> What needs to be done:
Only the lines from the one containing "At what coordinates" through the end of the data below are to be repeated, exactly as given, without pictures.

> Supplied information:

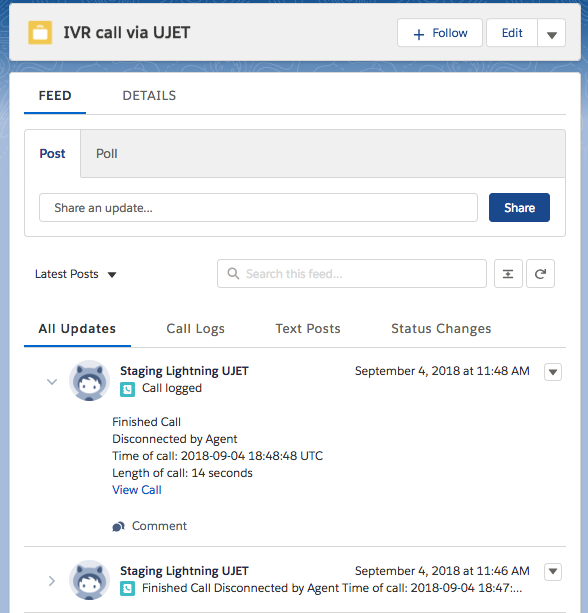Image resolution: width=588 pixels, height=613 pixels.
Task: Click the yellow case briefcase icon
Action: click(40, 32)
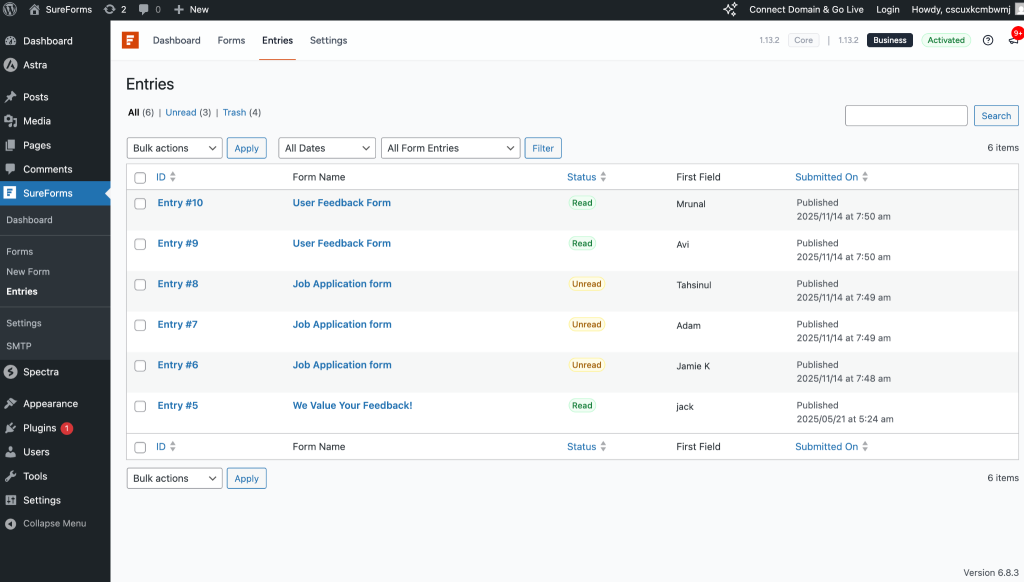
Task: Expand the All Form Entries dropdown
Action: [450, 147]
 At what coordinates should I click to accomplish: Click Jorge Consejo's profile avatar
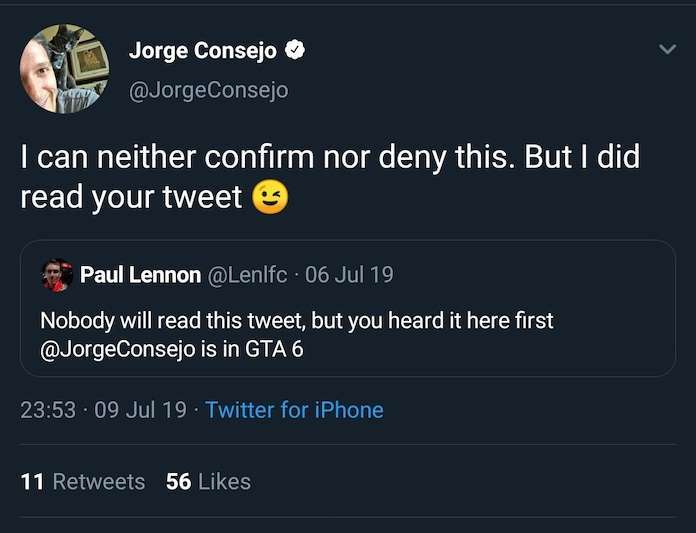coord(64,69)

> Task answer:
 At what coordinates should I click to accomplish: Click Jorge Consejo's profile avatar
coord(64,69)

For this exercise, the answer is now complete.